The 2021 Fact Book provides deeper insight into the demographic characteristics of postsecondary students and credential earners. Now, users can better distinguish student enrollment and completion by race/ethnicity and can more clearly compare graduation rates of male and female students and Pell-eligible and Pell-ineligible students. By disaggregating data this way, it is more possible to identify disparities and target resources effectively.

To complement the wide scope of data in the report and to promote data-informed decision making, THEC now includes introductory and summary narratives for each section of the report. Perhaps the most notable change, though, is a redesign of institution profiles. In past reports, the Fact Book offered a concise data summary for each community college and university through an institution profile.

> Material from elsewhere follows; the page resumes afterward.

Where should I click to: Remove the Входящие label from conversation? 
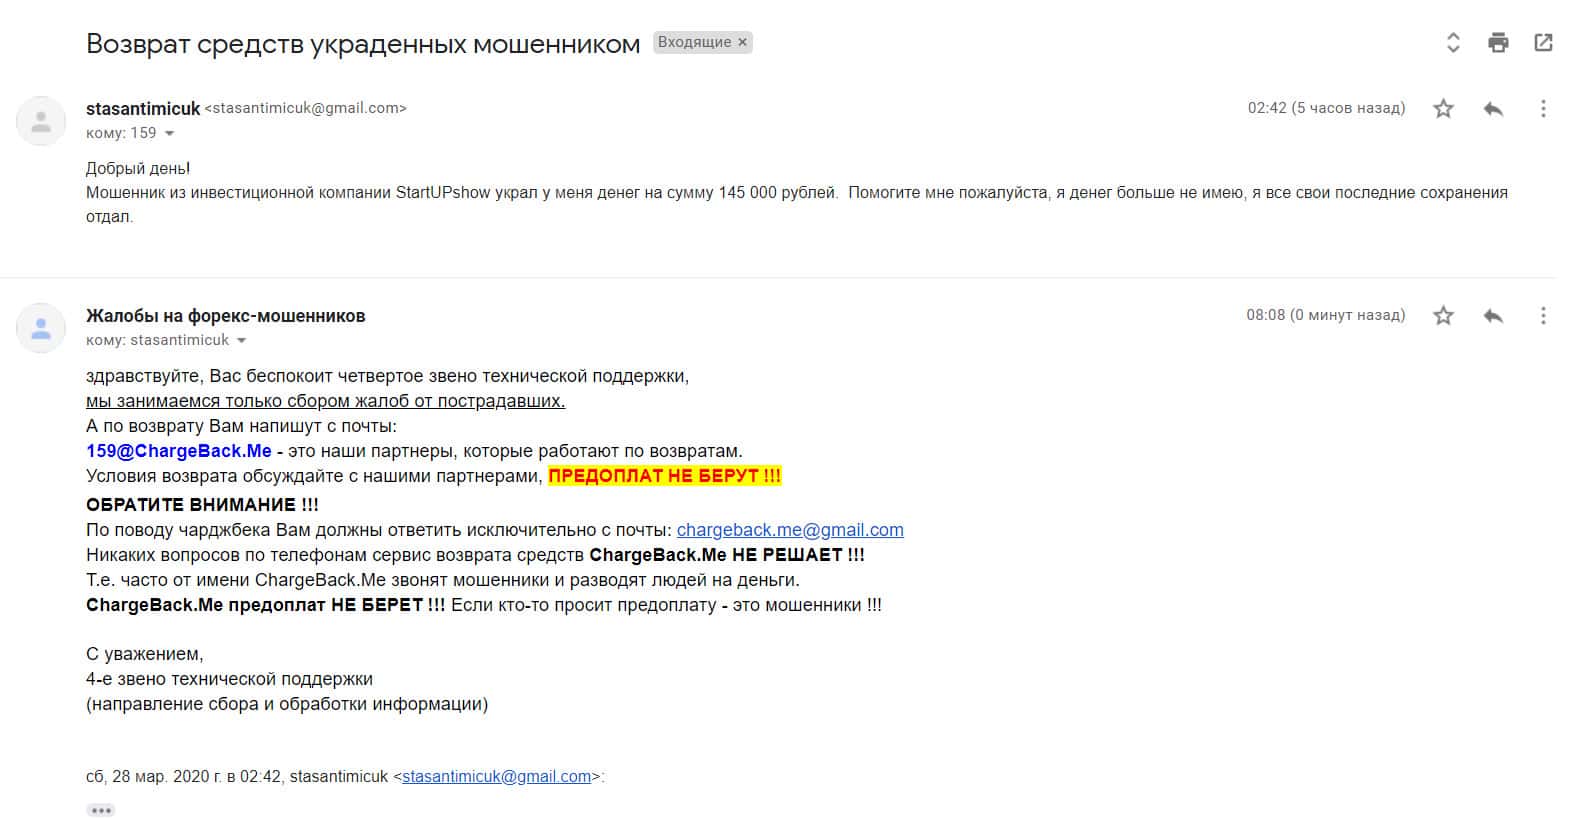click(742, 43)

THEC has reimagined these profiles from static pages into a dynamic dashboard that makes it easier to explore information for Tennessee’s thirteen community colleges and nine public universities in greater detail.

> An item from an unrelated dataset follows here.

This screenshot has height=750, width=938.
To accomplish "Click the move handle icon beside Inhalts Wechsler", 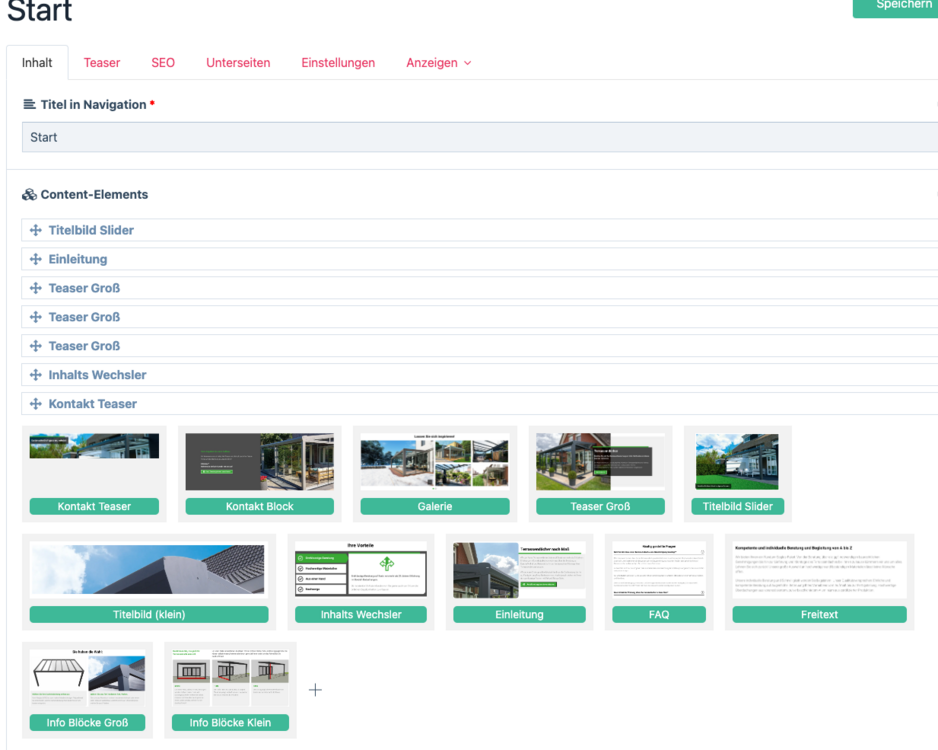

Evidence Of COVID-19’s Impact

Throughout academic year 2019-20, COVID-19 pushed Tennessee postsecondary education into uncharted territory. Overall, the total number of undergraduates and the total number of full-time students enrolled in public postsecondary education declined from fall 2019 to fall 2020, with the most prominent declines found in the community college sector. Graduate and professional enrollment, however, increased across the state. In terms of college access, Tennessee’s college-going rate (the percentage of public high school graduates enrolling in postsecondary education in the summer or fall semester immediately after high school), declined nearly 5 percentage points compared to last year (from 61.8 percent to 56.9 percent).

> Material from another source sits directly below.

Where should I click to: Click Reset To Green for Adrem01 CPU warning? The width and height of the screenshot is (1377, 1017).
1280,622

Despite the uncertainty surrounding COVID-19, several institutions maintained fairly high retention rates (with retention defined as the number of students who remained enrolled at any public higher education institution). Overall, the fall-to-fall retention rate for first-time freshmen increased slightly from 69.5 percent to 69.9 percent. Graduation rates continue to improve, too. Motlow State Community College demonstrated the greatest improvement in six-year graduation rates among community colleges (amounting to an increase of nearly 8 percentage points, from 40.8 percent to 48.5 percent). For universities, the University of Tennessee at Martin increased their six-year graduation rate by more than 7 percentage points, from 55.3 percent to 62.6 percent.

Future Fact Books

The Fact Book is a longstanding and dependable entry in THEC’s annual lineup of statistical reports and offers a holistic look at both the current context and recent history of Tennessee postsecondary education. Looking ahead, readers can expect a few more notable changes to the report, such as the integration of data for the University of Tennessee Southern, Tennessee’s newest public postsecondary institution. Beginning in 2022, the Fact Book will also encompass the annual Land Grant Report. With these changes, THEC will continue to make sure the Fact Book provides Tennessee postsecondary data that are useable, accessible, digestible, and meaningful for casual readers and policy advocates alike. 

Jacob Kamer is director of research and strategy at the Tennessee Higher Education Commission.